=== RECORDS FOR PROCESSING ===

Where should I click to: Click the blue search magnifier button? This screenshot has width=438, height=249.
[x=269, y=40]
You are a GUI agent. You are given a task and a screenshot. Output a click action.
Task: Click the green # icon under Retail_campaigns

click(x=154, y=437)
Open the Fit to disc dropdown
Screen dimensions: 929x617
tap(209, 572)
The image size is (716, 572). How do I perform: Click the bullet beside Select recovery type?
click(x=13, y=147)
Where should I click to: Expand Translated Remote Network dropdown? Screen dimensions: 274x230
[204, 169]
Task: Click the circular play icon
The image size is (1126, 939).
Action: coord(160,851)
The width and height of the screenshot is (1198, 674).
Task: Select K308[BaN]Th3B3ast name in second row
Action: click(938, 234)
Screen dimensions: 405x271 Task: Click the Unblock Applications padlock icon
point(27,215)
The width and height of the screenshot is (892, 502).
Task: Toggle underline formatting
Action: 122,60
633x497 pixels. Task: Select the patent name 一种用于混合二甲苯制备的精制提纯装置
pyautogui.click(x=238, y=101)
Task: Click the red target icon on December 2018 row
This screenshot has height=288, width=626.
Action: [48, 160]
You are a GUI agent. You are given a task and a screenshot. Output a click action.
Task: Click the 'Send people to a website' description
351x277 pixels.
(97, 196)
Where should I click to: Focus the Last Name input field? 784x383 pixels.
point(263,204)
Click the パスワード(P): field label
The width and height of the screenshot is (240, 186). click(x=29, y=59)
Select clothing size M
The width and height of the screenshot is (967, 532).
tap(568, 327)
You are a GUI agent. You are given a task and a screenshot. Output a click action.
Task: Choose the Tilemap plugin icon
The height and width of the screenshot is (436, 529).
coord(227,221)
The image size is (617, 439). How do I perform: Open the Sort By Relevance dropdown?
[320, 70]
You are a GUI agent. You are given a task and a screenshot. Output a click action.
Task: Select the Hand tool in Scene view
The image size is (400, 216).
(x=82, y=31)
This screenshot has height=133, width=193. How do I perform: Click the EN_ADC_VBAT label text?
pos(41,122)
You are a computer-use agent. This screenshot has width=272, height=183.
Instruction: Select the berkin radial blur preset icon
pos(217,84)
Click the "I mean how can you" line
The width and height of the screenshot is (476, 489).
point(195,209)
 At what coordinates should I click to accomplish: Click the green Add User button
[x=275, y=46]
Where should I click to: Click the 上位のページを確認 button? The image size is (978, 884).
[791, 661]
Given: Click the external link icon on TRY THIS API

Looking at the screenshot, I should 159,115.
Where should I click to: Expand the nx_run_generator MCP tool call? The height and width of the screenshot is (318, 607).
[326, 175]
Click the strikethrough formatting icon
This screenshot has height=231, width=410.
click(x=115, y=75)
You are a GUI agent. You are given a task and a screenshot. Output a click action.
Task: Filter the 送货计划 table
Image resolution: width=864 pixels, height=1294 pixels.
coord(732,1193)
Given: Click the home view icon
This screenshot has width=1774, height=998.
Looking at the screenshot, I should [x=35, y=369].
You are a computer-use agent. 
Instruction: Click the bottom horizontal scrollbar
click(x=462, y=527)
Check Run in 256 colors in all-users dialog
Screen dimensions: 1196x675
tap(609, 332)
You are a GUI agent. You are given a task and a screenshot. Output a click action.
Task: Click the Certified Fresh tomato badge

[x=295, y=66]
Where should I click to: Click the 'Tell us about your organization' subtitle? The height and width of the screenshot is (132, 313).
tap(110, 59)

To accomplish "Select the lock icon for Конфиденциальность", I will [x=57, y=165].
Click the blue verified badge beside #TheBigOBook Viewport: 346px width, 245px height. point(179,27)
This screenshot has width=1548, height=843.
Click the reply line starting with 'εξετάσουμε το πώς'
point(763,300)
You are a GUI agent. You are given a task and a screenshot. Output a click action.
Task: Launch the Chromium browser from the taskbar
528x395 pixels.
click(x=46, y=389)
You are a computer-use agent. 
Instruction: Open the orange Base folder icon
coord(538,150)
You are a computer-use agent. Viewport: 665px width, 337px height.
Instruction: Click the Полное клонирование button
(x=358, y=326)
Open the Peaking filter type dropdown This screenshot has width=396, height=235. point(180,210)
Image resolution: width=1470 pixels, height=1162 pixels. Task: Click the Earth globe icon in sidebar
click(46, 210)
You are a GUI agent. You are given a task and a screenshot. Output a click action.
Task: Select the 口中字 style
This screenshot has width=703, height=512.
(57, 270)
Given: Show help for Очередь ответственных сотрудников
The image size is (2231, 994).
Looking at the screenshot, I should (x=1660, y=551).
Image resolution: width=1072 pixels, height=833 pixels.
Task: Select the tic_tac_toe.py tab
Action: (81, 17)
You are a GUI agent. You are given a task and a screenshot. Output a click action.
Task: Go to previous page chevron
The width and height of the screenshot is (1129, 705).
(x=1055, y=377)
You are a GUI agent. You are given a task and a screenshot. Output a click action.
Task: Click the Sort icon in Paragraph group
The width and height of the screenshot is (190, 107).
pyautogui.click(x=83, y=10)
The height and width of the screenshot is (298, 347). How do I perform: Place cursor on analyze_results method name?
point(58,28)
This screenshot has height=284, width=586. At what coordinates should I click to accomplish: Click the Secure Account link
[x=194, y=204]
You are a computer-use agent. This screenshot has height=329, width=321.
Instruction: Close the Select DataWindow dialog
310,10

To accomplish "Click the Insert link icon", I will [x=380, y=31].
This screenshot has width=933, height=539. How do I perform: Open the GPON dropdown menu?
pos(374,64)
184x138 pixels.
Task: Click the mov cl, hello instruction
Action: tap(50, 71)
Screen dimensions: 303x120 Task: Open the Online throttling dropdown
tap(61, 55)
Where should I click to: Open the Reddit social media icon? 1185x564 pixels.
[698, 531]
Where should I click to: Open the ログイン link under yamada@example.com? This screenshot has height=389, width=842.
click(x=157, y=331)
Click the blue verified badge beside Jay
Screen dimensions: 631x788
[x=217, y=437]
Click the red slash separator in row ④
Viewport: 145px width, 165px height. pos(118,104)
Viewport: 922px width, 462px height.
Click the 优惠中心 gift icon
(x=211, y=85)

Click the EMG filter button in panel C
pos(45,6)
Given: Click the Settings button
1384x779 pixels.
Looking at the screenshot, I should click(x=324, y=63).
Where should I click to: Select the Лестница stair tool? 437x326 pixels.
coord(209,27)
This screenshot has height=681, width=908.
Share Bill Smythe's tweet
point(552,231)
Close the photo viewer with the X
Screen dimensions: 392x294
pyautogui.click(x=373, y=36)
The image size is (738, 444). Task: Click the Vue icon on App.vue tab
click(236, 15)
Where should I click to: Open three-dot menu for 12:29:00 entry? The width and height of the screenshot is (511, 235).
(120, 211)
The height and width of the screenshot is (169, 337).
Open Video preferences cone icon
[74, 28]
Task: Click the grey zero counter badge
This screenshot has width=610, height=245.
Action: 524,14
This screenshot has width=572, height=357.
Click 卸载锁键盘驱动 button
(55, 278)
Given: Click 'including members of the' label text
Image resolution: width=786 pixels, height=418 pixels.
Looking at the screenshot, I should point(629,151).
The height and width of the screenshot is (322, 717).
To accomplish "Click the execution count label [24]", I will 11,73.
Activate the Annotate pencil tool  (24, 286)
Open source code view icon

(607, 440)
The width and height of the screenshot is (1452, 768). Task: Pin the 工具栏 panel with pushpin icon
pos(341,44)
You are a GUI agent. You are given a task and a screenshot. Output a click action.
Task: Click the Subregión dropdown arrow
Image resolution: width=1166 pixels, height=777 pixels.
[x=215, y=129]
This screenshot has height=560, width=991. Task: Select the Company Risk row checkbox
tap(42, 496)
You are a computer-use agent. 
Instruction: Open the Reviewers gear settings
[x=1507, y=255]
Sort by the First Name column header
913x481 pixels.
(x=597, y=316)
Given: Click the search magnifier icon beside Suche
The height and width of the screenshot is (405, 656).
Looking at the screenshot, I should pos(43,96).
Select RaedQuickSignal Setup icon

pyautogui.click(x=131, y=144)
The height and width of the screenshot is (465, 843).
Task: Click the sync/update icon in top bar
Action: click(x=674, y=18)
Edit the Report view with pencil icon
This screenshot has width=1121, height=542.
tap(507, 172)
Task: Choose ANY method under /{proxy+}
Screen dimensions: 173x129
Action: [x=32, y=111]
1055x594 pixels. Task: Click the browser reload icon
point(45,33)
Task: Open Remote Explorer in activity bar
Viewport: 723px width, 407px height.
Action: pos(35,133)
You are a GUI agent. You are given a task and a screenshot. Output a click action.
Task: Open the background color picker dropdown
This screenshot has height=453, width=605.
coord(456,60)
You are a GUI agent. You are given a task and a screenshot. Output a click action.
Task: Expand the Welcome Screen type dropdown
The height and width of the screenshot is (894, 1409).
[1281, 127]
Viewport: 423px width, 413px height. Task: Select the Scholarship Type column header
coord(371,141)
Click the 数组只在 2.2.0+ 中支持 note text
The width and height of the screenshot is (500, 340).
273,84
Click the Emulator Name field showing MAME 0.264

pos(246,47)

===

» INSTRUCTIONS FOR THE TASK:
Please return the part of the items that opens with their first line and closes with the line containing "[x=269, y=40]", both included, with every line unchanged.

» RESULT:
Where should I click to: Click the blue search magnifier button? This screenshot has width=438, height=249.
[x=269, y=40]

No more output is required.